Zerbst l „Dieses Licht hat heute die Reise von Dessau nach Zerbst unternommen“, erzählte Friederike Grötzsch, die Leiterin der Bartholomäischule beim jährlichen Jahresendgottesdienst in der Bartholomäikirche. Das Licht habe aber eine viel weitere Reise hinter sich, erzählte sie weiter und zeigte den Jungen und Mädchen die Kerze, auf der die Flamme brannte.

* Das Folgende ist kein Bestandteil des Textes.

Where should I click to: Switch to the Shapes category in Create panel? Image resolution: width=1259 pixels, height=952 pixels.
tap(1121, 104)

Es sei das Bethlehemlicht, erklärte die Schulleiterin weiter. „Es ist von den Pfadfindern aus Bethlehem hierher gebracht worden“, berichtete sie weiter. Zunächst sei es mit dem Flugzeug nach Wien transportiert worden. Dort haben es ganz viele Pfadfindergruppen in Empfang genommen. „Eine Pfadfindergruppe hat es dann am vergangenen Sonntag nach Dessau gebracht“, berichtete sie weiter.

Licht für zu Hause

Ihre Kerze nehme sie wieder mit, das Licht lasse sie aber in der Bartholomäikirche, berichtete die Lehrerin weiter. Sie hoffe, dass es nicht wieder ausgehe, wie es im vergangenen Jahr geschehen war. „Da musste sich Pfarrer Lindemann auf den Weg nach Dessau machen, um es erneut zu holen, damit es hier am vierten Advent wieder brennen konnte.“ Gemeinsam mit dem Pfarrerssohn Hans Lindemann zündete die Schulleiterin dann die Kerze an.

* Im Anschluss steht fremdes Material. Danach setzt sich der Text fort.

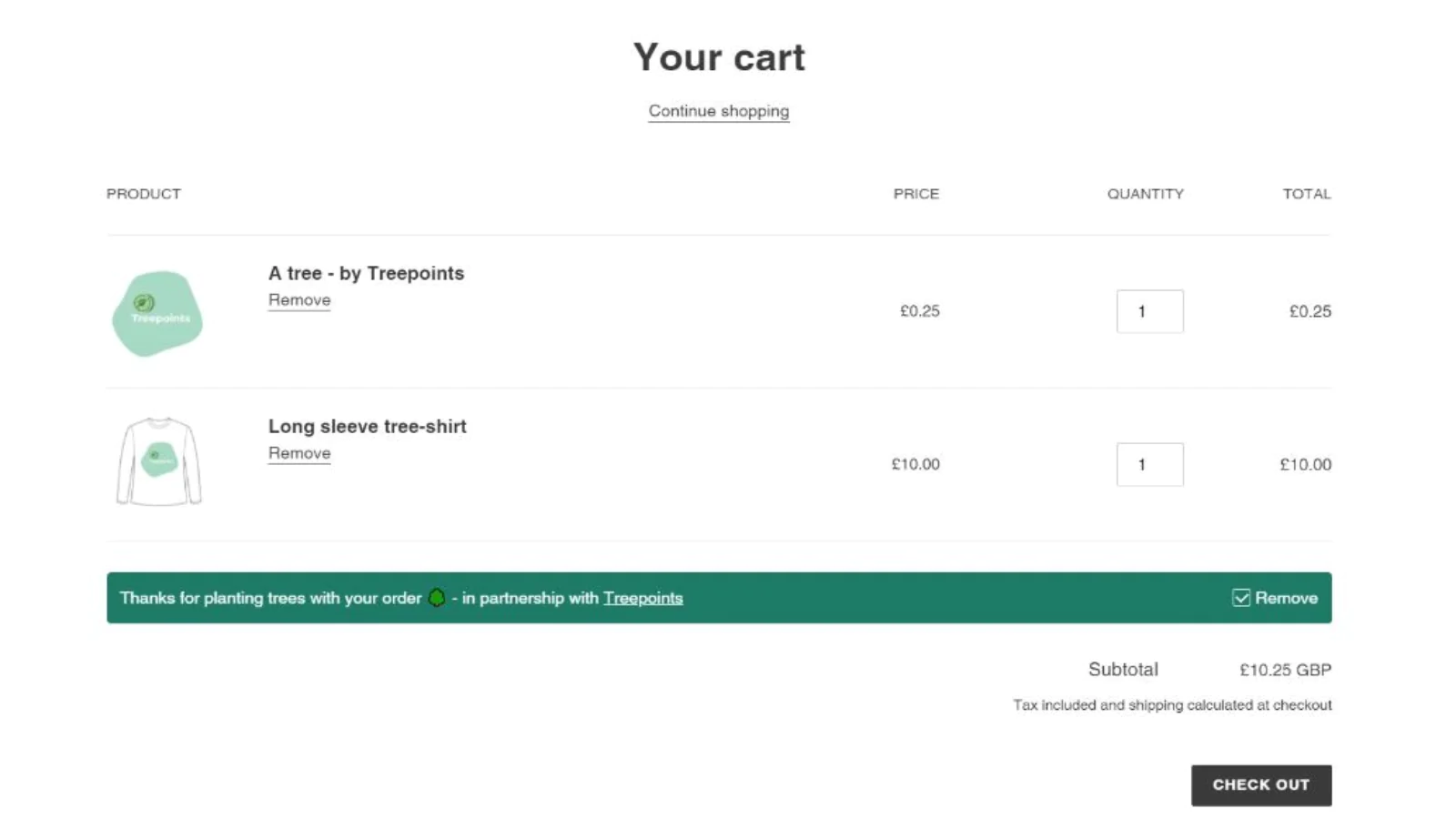Click the green tree icon in the banner
Viewport: 1456px width, 819px height.
[x=437, y=598]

Am morgigen Sonntag können sich dann alle das Friedenslicht mit nach Hause nehmen. Um 17 Uhr beginnt dann die Adventsmusik mit dem Anhaltischen Bläserkreis. Am Ende der Veranstaltung wird Pfarrer Albrecht Lindemann dann wieder die mitgebrachten Kerzen mit dem Licht aus Bethlehem anzünden.